What is being asked: All that is needed is every record, duplicated exactly.

[Collected data entries]
Content starts
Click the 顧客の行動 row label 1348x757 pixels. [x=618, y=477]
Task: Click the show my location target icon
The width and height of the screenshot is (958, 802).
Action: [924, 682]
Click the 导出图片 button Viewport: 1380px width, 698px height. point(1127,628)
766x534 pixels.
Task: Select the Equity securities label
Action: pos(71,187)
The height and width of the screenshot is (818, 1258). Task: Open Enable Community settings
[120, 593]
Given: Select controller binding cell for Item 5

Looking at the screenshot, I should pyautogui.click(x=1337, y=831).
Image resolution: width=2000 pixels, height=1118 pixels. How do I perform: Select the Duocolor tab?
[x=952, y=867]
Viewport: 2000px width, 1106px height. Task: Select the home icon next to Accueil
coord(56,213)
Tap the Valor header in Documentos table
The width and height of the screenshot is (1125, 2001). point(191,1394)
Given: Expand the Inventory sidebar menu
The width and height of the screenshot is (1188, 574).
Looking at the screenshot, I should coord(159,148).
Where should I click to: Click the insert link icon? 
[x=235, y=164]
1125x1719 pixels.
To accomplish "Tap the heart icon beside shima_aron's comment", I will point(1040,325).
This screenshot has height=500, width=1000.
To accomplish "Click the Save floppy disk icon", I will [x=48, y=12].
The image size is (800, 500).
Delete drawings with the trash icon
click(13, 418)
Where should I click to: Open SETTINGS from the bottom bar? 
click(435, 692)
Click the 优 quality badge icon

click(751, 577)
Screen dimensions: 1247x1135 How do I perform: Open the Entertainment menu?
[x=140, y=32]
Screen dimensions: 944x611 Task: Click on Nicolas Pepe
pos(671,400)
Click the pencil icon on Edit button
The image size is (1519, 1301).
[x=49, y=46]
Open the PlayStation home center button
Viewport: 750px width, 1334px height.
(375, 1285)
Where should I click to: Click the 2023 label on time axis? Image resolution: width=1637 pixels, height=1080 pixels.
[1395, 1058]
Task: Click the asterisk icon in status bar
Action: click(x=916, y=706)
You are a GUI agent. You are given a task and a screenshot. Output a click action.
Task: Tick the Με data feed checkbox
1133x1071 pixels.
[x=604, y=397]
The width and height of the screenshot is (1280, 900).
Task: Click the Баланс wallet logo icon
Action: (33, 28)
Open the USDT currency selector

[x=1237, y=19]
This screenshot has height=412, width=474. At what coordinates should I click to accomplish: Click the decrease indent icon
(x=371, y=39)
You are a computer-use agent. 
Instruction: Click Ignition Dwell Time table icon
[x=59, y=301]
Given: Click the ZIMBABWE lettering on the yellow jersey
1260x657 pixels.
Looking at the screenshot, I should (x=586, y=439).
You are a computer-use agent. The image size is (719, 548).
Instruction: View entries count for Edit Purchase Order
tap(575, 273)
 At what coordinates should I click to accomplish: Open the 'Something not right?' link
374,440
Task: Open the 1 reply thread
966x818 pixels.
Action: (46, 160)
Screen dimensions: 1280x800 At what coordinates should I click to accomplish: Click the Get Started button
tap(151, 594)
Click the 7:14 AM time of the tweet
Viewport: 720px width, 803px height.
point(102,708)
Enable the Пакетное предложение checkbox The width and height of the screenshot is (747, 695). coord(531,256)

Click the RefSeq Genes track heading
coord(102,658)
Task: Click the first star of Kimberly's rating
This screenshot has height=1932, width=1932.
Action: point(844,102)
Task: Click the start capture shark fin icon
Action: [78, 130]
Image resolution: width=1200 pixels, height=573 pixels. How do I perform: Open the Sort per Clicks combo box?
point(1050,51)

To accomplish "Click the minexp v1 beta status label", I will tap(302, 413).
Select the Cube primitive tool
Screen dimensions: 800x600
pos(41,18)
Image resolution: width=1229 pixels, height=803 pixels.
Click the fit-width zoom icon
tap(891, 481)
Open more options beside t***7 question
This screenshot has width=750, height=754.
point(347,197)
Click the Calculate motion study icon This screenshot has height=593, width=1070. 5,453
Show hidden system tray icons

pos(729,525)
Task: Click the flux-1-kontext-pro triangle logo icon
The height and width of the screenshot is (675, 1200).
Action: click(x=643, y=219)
Content ends
Written response:
Click the 顧客の行動 row label 1348x757 pixels. [x=618, y=477]
Task: Click the show my location target icon
The width and height of the screenshot is (958, 802).
Action: [924, 682]
Click the 导出图片 button Viewport: 1380px width, 698px height. point(1127,628)
766x534 pixels.
Task: Select the Equity securities label
Action: pos(71,187)
The height and width of the screenshot is (818, 1258). Task: Open Enable Community settings
[120, 593]
Given: Select controller binding cell for Item 5

Looking at the screenshot, I should pyautogui.click(x=1337, y=831).
Image resolution: width=2000 pixels, height=1118 pixels. How do I perform: Select the Duocolor tab?
[x=952, y=867]
Viewport: 2000px width, 1106px height. Task: Select the home icon next to Accueil
coord(56,213)
Tap the Valor header in Documentos table
The width and height of the screenshot is (1125, 2001). point(191,1394)
Given: Expand the Inventory sidebar menu
The width and height of the screenshot is (1188, 574).
Looking at the screenshot, I should coord(159,148).
Where should I click to: Click the insert link icon? 
[x=235, y=164]
1125x1719 pixels.
To accomplish "Tap the heart icon beside shima_aron's comment", I will point(1040,325).
This screenshot has height=500, width=1000.
To accomplish "Click the Save floppy disk icon", I will [x=48, y=12].
The image size is (800, 500).
Delete drawings with the trash icon
click(13, 418)
Where should I click to: Open SETTINGS from the bottom bar? 
click(435, 692)
Click the 优 quality badge icon

click(751, 577)
Screen dimensions: 1247x1135 How do I perform: Open the Entertainment menu?
[x=140, y=32]
Screen dimensions: 944x611 Task: Click on Nicolas Pepe
pos(671,400)
Click the pencil icon on Edit button
The image size is (1519, 1301).
[x=49, y=46]
Open the PlayStation home center button
Viewport: 750px width, 1334px height.
(375, 1285)
Where should I click to: Click the 2023 label on time axis? Image resolution: width=1637 pixels, height=1080 pixels.
[1395, 1058]
Task: Click the asterisk icon in status bar
Action: click(x=916, y=706)
You are a GUI agent. You are given a task and a screenshot. Output a click action.
Task: Tick the Με data feed checkbox
1133x1071 pixels.
[x=604, y=397]
The width and height of the screenshot is (1280, 900).
Task: Click the Баланс wallet logo icon
Action: (33, 28)
Open the USDT currency selector

[x=1237, y=19]
This screenshot has height=412, width=474. At what coordinates should I click to accomplish: Click the decrease indent icon
(x=371, y=39)
You are a computer-use agent. 
Instruction: Click Ignition Dwell Time table icon
[x=59, y=301]
Given: Click the ZIMBABWE lettering on the yellow jersey
1260x657 pixels.
Looking at the screenshot, I should (x=586, y=439).
You are a computer-use agent. The image size is (719, 548).
Instruction: View entries count for Edit Purchase Order
tap(575, 273)
 At what coordinates should I click to accomplish: Open the 'Something not right?' link
374,440
Task: Open the 1 reply thread
966x818 pixels.
Action: (46, 160)
Screen dimensions: 1280x800 At what coordinates should I click to accomplish: Click the Get Started button
tap(151, 594)
Click the 7:14 AM time of the tweet
Viewport: 720px width, 803px height.
point(102,708)
Enable the Пакетное предложение checkbox The width and height of the screenshot is (747, 695). coord(531,256)

Click the RefSeq Genes track heading
coord(102,658)
Task: Click the first star of Kimberly's rating
This screenshot has height=1932, width=1932.
Action: point(844,102)
Task: Click the start capture shark fin icon
Action: [78, 130]
Image resolution: width=1200 pixels, height=573 pixels. How do I perform: Open the Sort per Clicks combo box?
point(1050,51)

To accomplish "Click the minexp v1 beta status label", I will tap(302, 413).
Select the Cube primitive tool
Screen dimensions: 800x600
pos(41,18)
Image resolution: width=1229 pixels, height=803 pixels.
Click the fit-width zoom icon
tap(891, 481)
Open more options beside t***7 question
This screenshot has width=750, height=754.
point(347,197)
Click the Calculate motion study icon This screenshot has height=593, width=1070. 5,453
Show hidden system tray icons

pos(729,525)
Task: Click the flux-1-kontext-pro triangle logo icon
The height and width of the screenshot is (675, 1200).
Action: click(x=643, y=219)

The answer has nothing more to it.